● **Task item**:
Exactly the lines from the beginning of the material to the line with "Click the person" are to be repeated, both ends included.

● **Source records**:
########################################
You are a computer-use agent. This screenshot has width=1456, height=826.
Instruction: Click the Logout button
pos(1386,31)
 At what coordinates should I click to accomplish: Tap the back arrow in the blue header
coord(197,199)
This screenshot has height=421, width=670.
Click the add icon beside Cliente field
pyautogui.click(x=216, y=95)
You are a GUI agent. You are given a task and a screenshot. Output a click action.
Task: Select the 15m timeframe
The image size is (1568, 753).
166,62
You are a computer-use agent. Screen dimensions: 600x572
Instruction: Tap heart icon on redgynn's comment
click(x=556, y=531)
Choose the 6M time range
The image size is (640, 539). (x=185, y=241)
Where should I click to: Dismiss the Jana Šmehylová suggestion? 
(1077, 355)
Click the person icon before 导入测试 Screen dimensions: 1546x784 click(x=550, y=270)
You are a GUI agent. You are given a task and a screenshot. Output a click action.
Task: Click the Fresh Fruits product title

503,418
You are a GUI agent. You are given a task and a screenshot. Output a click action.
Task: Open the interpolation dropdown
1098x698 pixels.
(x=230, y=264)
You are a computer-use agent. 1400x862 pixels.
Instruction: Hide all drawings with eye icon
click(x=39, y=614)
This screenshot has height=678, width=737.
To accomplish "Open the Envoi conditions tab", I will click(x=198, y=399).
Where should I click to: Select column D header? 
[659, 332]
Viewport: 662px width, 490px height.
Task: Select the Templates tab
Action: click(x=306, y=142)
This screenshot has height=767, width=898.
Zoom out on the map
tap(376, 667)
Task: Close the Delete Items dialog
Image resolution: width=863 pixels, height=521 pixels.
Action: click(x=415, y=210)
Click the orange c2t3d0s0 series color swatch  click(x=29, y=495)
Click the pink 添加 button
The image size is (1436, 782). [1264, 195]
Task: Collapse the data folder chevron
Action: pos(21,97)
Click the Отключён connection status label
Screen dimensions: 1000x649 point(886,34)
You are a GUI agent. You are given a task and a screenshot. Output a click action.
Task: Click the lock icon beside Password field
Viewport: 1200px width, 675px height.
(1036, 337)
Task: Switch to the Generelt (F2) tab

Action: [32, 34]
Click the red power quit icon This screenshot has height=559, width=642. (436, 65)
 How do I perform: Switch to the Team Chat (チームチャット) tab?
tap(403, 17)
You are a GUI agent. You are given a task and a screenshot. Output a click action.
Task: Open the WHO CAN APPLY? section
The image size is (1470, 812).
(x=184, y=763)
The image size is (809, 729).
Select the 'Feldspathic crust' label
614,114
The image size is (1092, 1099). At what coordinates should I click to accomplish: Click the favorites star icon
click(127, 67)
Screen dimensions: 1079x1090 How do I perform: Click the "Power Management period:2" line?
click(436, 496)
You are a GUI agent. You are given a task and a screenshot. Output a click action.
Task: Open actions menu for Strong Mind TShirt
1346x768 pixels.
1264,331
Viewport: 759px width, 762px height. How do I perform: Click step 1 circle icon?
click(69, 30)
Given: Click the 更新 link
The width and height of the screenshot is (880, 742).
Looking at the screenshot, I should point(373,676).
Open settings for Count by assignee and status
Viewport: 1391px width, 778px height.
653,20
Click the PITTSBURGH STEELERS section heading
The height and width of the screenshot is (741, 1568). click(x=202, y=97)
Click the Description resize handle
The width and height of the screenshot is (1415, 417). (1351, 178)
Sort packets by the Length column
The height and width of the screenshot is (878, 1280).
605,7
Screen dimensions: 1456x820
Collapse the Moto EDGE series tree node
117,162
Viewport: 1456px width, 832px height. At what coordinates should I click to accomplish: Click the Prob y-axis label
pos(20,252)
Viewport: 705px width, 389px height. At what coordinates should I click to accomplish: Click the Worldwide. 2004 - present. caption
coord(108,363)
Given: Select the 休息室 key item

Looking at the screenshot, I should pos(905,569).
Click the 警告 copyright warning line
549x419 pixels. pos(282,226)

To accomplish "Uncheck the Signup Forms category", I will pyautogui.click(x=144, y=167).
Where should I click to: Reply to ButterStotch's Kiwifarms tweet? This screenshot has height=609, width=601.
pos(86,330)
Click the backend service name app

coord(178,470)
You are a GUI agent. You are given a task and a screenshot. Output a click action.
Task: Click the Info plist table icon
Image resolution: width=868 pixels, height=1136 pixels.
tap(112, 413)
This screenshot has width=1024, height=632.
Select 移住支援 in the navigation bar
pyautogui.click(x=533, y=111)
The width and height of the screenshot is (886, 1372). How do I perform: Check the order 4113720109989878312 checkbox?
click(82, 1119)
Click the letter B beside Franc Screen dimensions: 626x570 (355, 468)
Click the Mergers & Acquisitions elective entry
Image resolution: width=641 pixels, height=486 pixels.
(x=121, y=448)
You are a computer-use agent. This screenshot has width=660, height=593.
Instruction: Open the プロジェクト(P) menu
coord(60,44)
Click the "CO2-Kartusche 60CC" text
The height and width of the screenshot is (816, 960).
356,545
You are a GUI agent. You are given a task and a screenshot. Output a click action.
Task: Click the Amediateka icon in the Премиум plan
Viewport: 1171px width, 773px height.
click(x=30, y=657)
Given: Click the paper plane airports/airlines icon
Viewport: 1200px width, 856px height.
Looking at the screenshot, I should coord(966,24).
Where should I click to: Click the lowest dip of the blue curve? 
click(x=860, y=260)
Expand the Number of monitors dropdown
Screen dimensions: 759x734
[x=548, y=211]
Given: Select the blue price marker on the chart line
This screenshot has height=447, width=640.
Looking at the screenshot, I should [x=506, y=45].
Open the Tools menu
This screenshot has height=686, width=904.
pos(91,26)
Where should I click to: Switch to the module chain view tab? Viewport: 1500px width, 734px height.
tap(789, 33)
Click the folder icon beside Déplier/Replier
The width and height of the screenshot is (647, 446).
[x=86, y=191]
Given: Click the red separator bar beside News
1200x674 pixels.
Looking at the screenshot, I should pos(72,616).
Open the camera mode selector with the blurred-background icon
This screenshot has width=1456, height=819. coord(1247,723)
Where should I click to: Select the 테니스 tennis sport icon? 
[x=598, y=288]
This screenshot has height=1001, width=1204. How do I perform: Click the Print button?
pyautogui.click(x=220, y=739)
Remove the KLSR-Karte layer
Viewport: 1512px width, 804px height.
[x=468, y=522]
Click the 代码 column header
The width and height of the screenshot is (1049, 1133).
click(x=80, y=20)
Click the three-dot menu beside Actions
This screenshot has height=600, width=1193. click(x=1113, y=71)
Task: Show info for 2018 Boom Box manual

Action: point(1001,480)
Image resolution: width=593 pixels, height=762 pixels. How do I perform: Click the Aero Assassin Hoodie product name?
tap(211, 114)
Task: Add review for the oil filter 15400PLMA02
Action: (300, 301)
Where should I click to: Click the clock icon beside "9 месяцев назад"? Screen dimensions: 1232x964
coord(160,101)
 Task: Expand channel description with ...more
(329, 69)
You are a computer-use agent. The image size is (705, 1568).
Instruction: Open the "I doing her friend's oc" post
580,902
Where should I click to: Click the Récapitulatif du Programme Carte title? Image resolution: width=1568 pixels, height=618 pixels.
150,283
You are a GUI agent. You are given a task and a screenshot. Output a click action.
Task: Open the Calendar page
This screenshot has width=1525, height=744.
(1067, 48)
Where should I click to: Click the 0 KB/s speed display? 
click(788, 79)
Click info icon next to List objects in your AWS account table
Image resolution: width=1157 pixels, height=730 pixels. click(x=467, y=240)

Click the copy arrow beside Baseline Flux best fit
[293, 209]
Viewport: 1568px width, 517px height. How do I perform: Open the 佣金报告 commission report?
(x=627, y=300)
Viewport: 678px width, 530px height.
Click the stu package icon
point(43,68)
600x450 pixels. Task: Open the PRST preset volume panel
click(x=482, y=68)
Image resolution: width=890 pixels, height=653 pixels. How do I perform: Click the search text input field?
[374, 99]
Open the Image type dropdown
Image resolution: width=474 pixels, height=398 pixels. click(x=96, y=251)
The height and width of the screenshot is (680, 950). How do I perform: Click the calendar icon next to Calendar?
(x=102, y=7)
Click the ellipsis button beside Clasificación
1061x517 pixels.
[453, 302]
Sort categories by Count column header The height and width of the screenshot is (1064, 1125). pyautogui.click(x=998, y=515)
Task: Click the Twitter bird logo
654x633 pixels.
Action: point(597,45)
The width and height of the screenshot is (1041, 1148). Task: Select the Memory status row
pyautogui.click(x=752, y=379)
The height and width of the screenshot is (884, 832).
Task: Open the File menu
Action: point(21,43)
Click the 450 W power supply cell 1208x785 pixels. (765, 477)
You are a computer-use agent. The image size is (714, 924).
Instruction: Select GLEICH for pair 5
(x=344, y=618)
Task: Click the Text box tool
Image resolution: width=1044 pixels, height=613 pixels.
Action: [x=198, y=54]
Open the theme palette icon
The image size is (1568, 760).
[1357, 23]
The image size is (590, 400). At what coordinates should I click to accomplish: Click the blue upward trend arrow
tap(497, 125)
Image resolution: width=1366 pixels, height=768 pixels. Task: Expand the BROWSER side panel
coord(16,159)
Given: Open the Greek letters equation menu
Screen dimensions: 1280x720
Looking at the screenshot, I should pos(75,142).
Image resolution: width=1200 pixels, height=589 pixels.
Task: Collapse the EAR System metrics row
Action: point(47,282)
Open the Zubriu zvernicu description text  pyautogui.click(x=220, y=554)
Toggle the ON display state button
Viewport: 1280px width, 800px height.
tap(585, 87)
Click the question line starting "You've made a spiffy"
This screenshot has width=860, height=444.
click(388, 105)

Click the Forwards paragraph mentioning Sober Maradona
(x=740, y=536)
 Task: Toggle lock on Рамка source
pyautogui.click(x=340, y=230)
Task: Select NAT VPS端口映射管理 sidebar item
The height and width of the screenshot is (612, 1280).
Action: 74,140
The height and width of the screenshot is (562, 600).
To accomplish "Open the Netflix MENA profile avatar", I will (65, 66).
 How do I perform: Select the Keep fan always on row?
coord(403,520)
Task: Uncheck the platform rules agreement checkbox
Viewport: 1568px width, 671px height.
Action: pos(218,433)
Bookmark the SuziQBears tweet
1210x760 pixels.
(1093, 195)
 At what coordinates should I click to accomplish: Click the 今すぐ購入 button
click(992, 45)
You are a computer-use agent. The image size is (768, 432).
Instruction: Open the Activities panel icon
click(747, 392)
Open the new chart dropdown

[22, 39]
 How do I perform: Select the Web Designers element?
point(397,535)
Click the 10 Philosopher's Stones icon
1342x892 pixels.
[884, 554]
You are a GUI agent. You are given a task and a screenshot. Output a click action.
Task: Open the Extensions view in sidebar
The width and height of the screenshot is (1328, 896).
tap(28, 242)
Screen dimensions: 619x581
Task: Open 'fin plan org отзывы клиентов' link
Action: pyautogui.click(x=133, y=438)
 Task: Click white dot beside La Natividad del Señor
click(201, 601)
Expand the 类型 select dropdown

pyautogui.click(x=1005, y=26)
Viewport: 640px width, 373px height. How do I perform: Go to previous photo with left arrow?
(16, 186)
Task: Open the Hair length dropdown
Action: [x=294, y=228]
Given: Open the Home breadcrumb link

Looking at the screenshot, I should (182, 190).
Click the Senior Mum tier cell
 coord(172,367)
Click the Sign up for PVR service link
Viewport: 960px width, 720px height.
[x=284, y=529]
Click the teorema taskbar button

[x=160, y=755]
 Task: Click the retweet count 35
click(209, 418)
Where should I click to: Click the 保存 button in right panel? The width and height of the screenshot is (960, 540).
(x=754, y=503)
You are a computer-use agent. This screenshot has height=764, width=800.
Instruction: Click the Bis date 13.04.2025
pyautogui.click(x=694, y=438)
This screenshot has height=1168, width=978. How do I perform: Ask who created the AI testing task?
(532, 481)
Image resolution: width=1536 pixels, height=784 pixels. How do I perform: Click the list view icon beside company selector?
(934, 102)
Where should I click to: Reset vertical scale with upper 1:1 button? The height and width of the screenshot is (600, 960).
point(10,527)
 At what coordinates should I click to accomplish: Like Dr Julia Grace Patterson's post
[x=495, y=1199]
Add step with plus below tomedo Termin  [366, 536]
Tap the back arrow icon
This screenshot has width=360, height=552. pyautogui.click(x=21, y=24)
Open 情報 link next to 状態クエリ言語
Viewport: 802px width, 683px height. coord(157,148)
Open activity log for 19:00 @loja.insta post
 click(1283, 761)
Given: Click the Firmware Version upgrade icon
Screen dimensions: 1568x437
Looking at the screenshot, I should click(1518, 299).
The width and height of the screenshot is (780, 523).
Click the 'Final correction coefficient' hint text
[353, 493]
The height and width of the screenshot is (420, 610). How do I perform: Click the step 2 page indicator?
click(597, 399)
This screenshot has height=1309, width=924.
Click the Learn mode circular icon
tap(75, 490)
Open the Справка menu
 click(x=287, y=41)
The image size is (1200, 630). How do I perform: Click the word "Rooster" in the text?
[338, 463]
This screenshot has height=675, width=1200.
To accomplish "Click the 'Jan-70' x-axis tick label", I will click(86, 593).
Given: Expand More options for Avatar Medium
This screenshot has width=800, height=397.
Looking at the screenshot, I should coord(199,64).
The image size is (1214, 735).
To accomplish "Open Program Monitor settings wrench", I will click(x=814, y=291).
########################################
● **Reply**:
You are a computer-use agent. This screenshot has width=1456, height=826.
Instruction: Click the Logout button
pos(1386,31)
 At what coordinates should I click to accomplish: Tap the back arrow in the blue header
coord(197,199)
This screenshot has height=421, width=670.
Click the add icon beside Cliente field
pyautogui.click(x=216, y=95)
You are a GUI agent. You are given a task and a screenshot. Output a click action.
Task: Select the 15m timeframe
The image size is (1568, 753).
166,62
You are a computer-use agent. Screen dimensions: 600x572
Instruction: Tap heart icon on redgynn's comment
click(x=556, y=531)
Choose the 6M time range
The image size is (640, 539). (x=185, y=241)
Where should I click to: Dismiss the Jana Šmehylová suggestion? 
(1077, 355)
Click the person icon before 导入测试 Screen dimensions: 1546x784 click(x=550, y=270)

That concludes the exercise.